The area sown to corn in Ukraine could fall by 30% to 35% in 2023 because of a shortage of money for farmers and electricity blackouts, the Ukrainian agriculture producers union said on Monday.
Russia invaded Ukraine in late February last year and swathes of land in the east, south and north of the country have been occupied or damaged by hostilities.
Russian attacks on Ukrainian energy facilities have led to widespread power shortages and hours of blackouts for millions of people across the country.
Denys Marchuk, deputy chair of the Ukrainian Agrarian Council, told Ukrainian television that a significant acreage of corn from the 2022 harvest was still in fields and could not be harvested.
'A Huge Expense'
"A large volume of corn remains in the fields today – according to various estimates, about 20% is still in the fields. It is not a problem to harvest it, but it needs to be dried and it is a huge expense," Marchuk said.
He said the corn price inside the country was relatively low and farmers cannot get back the invested funds.

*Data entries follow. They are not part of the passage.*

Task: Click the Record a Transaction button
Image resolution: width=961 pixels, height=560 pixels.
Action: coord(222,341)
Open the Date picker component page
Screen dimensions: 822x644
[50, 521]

"It is very important for us to understand what farmers will sow in spring and the fact that corn stays in the fields guarantees that we may have 30-35% less area under corn (in 2023)," he added.
Farmers had harvested 25.2 million tonnes of corn from 90% of the expected area or 3.8 million hectares with a yield of 6.65 tonnes per hectare as of Jan. 26, according to agriculture ministry data.
Ukraine's agriculture minister told Reuters last month a large area of non-harvested corn would prevent farmers from sowing corn again on these fields, with sunflower a possible replacement crop next spring.